AugmentedGPLikelihoods

Documentation for AugmentedGPLikelihoods.

Gaussian Processes (GPs) are great tools for working with function approximations including uncertainty. On top of Gaussian regression, GPs can be used as latent functions for a lot of different tasks such as non-Gaussian regression, classification, multi-class classification or event counting. However, these tasks involve non-conjugate likelihoods and the GP posterior is then intractable. The typical solution is to approximate the posterior by either sampling from it or approximating it with another distribution. However, both these methods are computationally involved, require gradient and are not always guaranteed to converge.

The augmentation

An alternative proposed in [1] is to represent these non-conjugate likelihoods as scale-mixtures (sometimes requiring multiple steps) to obtain a conditionally conjugate likelihood. More concretely, some likelihoods can be written as:

\[ p(x) = \int q(x|\omega)d\pi(\omega).\]

One can then get rid of the integral by augmenting the model with the auxiliary variable $\omega$. With the right choice of mixture, one can obtain a likelihood conjugate with a GP $f$ but only when conditioned on $\omega$. This means we go from

\[ p(f|y) = \frac{p(y|f)p(f)}{p(y)},\]

which is intractable, to

\[ p(f,\omega|y) = \frac{p(y,\omega|f)p(f)}{p(y)},\]

where the conditionals $p(f|\omega,y)$ and $p(\omega|f,y)$ are known in closed-form.

Bayesian Inference

This new formulation leads to easier, more stable and faster inference. A natural algorithm following from this formulation is the Blocked Gibbs Sampling but also the Coordinate Ascent VI (CAVI) algorithm where the conditionals are used to compute the optimal variational distribution.

What this package does

Although an automatic way is proposed in [1], most of the augmentations require some hand derivations. This package provides the results of these derivations (as well as the derivations) and propose a unified framework to obtain the distributions of interest. Generally values (either samples or distributions) of the auxiliary variables need to be carried around. Since, each likelihood can have a different structure of auxiliary variables, they are uniformly moved as $\Omega$, which is a NamedTuple containing Vectors of either samples or distributions.

Gibbs Sampling

We give an example in the Gibbs Sampling tutorial using AbstractMCMC. But the API can be reduced to 5 main functions:

AugmentedGPLikelihoods.init_aux_variables — Function

init_aux_variables([rng::AbstractRNG], ::Likelihood, n::Int) -> TupleVector

Initialize collections of n auxiliary variables in a TupleVector to be used in the context of sampling. n should be the number of data inputs.

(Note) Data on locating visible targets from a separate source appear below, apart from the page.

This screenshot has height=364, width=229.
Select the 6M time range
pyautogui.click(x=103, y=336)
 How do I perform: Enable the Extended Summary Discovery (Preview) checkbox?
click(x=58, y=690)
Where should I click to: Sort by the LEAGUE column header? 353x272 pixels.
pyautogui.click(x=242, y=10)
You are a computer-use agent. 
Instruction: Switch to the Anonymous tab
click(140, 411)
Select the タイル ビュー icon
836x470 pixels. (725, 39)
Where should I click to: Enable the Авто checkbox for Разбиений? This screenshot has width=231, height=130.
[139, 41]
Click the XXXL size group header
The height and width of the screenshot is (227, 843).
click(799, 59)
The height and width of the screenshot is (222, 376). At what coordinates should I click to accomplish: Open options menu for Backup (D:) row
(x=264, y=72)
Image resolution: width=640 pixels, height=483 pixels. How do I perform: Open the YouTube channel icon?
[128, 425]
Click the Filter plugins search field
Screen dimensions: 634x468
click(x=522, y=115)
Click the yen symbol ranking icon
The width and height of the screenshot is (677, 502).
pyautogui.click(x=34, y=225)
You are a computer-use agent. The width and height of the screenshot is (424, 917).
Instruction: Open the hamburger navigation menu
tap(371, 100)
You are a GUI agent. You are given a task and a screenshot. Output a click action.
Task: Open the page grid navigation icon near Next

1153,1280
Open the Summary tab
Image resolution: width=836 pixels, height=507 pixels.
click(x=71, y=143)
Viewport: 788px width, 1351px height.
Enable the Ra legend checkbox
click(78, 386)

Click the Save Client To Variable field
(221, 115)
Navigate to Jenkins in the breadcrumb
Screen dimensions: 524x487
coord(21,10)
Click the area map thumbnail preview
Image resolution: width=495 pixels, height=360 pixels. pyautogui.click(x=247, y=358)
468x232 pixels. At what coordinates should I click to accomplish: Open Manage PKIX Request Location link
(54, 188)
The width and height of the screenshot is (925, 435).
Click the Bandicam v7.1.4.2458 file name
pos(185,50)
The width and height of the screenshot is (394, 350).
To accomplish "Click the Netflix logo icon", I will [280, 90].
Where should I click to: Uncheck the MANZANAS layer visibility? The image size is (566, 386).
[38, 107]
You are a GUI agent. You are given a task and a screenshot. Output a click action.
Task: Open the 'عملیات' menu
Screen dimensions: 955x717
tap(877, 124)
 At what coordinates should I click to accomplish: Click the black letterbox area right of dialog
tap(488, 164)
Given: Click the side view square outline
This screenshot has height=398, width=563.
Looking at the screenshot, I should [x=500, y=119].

See also init_aux_posterior for variational inference.

AugmentedGPLikelihoods.aux_sample! — Function

aux_sample!([rng::AbstractRNG], Ω, lik::Likelihood, y, f) -> TupleVector

Sample the auxiliary variables Ω in-place based on the full-conditional aux_full_conditional associated with the augmented likelihood:

\[ p(\Omega|y,f) \propto p(\Omega,y|f).\]

See also aux_sample for an allocating version and aux_posterior! for variational inference.

AugmentedGPLikelihoods.aux_sample — Function

aux_sample([rng::AbstractRNG], lik::Likelihood, y, f) -> TupleVector

Sample and allocate the auxiliary variables Ω in a TupleVector based on the full-conditional associated with the likelihood.

See aux_sample! for an in-place version.

AugmentedGPLikelihoods.aux_full_conditional — Function

aux_full_conditional(lik::Likelihood, y, f::Real) -> Distribution

Given the observation y and latent f, returns the full conditional on the auxiliary variables Ω.

AugmentedGPLikelihoods.auglik_potential — Function

auglik_potential(lik::Likelihood, Ω, y) -> Tuple

Given the augmented likelihood $l(\Omega,y,f) \propto \exp(\beta(\Omega,y) f + \gamma(\Omega,y)f^2)$, return the potential, $\beta(\Omega,y)$. Note that this equivalent to the shift of the first natural parameter $\eta_1 = \Sigma^{-1}\mu$. The Tuple contains a Vector for each latent.

See also expected_auglik_potential for variational inference.

AugmentedGPLikelihoods.auglik_precision — Function

auglik_precision(lik::Likelihood, Ω, y) -> Tuple

Given the augmented likelihood $l(\Omega,y,f) \propto \exp(\beta(\Omega,y) f + \frac{\gamma(\Omega,y)}{2}f^2)$, return the precision, $\gamma(\Omega,y)$, note that this equivalent to the shift of the precision $\Lambda = \Sigma^{-1}$. The Tuple contains a Vector for each latent.

See also expected_auglik_precision for variational inference.

AugmentedGPLikelihoods.auglik_potential_and_precision — Function

auglik_potential_and_precision(lik::Likelihood, Ω, y) -> Tuple{Tuple, Tuple}

Returns both auglik_potential and auglik_precision when some computation can be saved by doing both at the same time.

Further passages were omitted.